> Entries shown
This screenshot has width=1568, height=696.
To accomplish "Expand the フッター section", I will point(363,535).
* * *
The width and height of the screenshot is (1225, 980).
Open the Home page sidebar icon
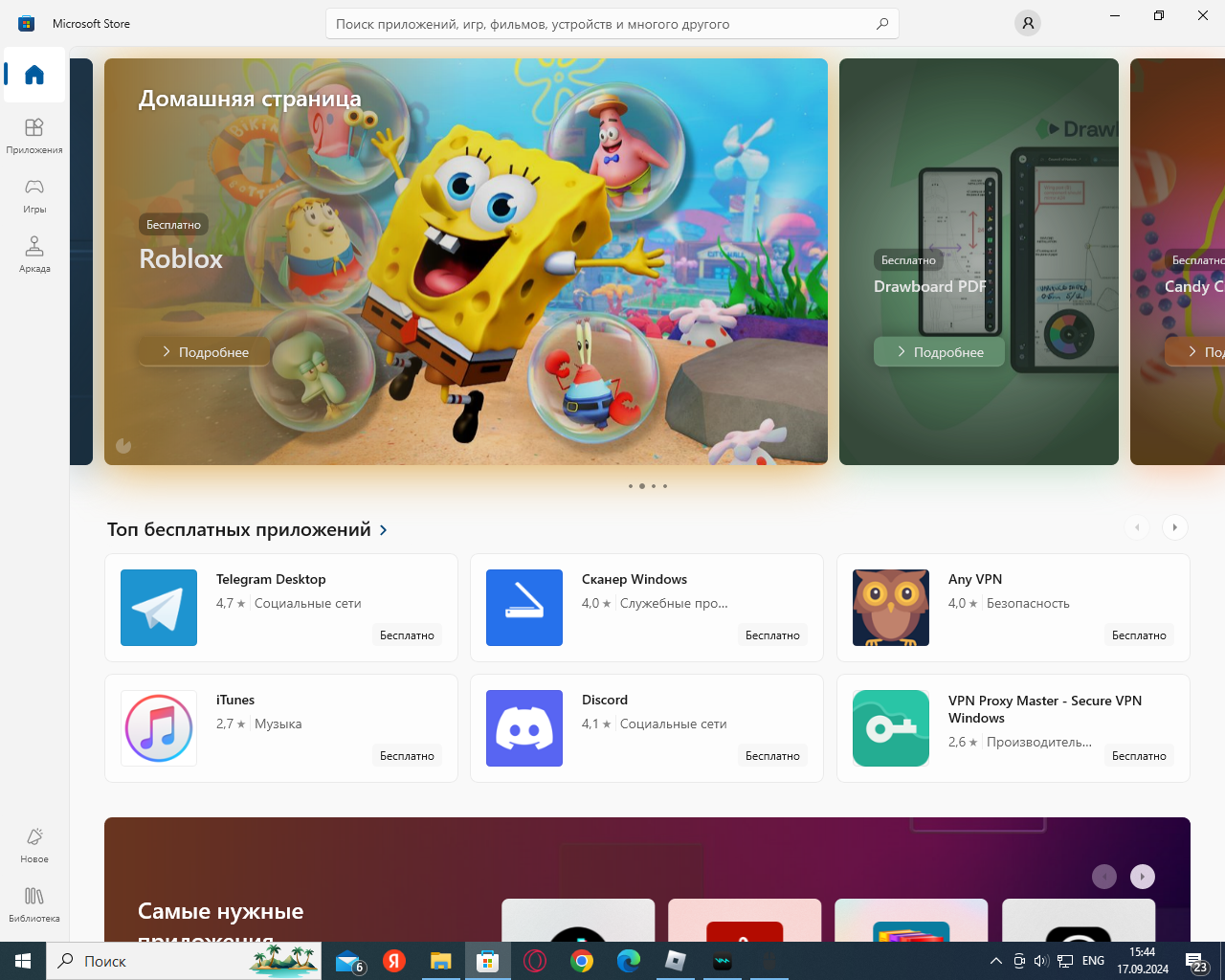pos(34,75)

> Exercise brief
Count how many lines of the entries contain the word "width"; only the number should appear in the reply.

> Answer for the task
2